■ **Exercise description**
In your copy, the records appear word for word and the pictures do not appear at all.

Pixel coordinate grounding data
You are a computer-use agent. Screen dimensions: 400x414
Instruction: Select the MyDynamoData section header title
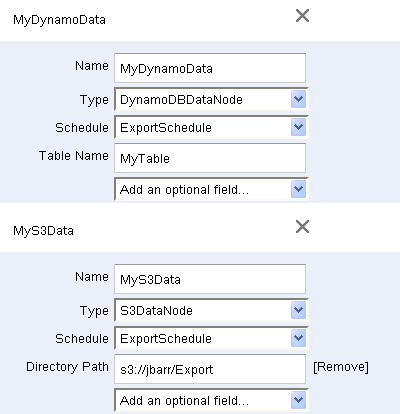[59, 20]
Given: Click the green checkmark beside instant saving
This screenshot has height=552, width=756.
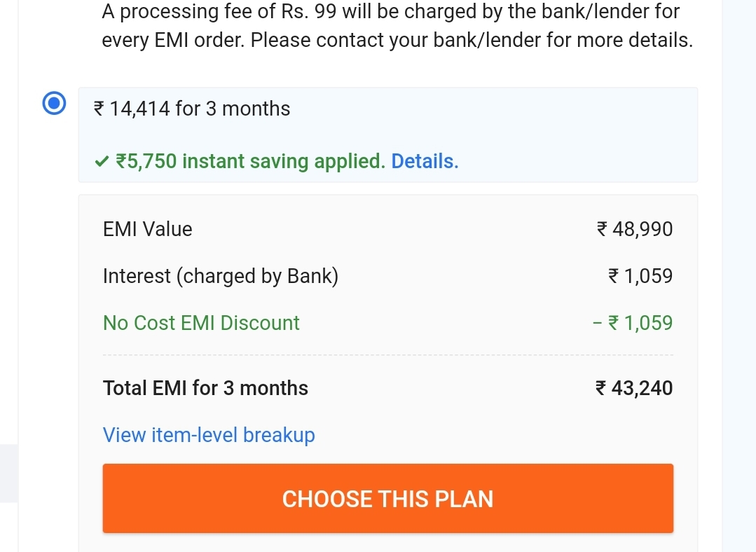Looking at the screenshot, I should tap(102, 162).
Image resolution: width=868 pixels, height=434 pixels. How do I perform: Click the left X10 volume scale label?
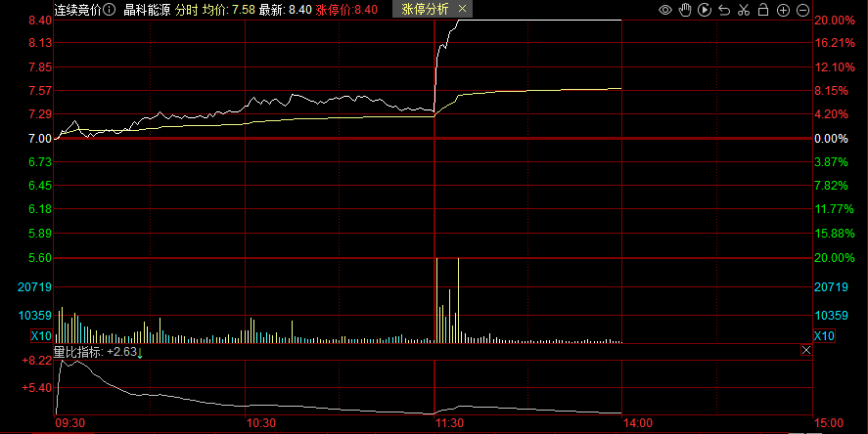coord(40,336)
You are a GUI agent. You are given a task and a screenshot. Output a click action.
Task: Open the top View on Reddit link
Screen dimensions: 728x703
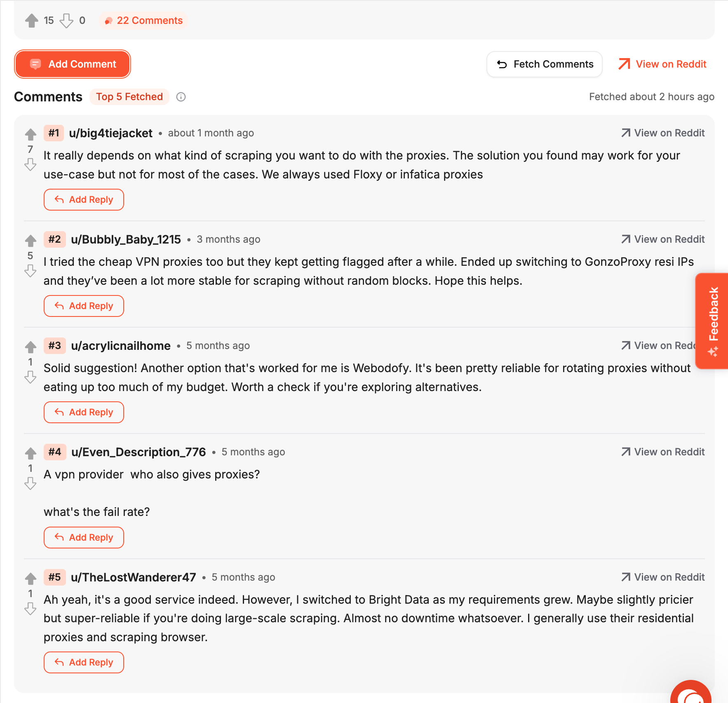click(662, 64)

■ **Task output**
You are a computer-use agent. Screen dimensions: 400x414
Instruction: Select the MyDynamoData section header title
[59, 20]
Given: Click the green checkmark beside instant saving
This screenshot has height=552, width=756.
Looking at the screenshot, I should tap(102, 162).
Image resolution: width=868 pixels, height=434 pixels. How do I perform: Click the left X10 volume scale label?
coord(40,336)
You are a GUI agent. You are given a task and a screenshot. Output a click action.
Task: Open the top View on Reddit link
Screen dimensions: 728x703
click(662, 64)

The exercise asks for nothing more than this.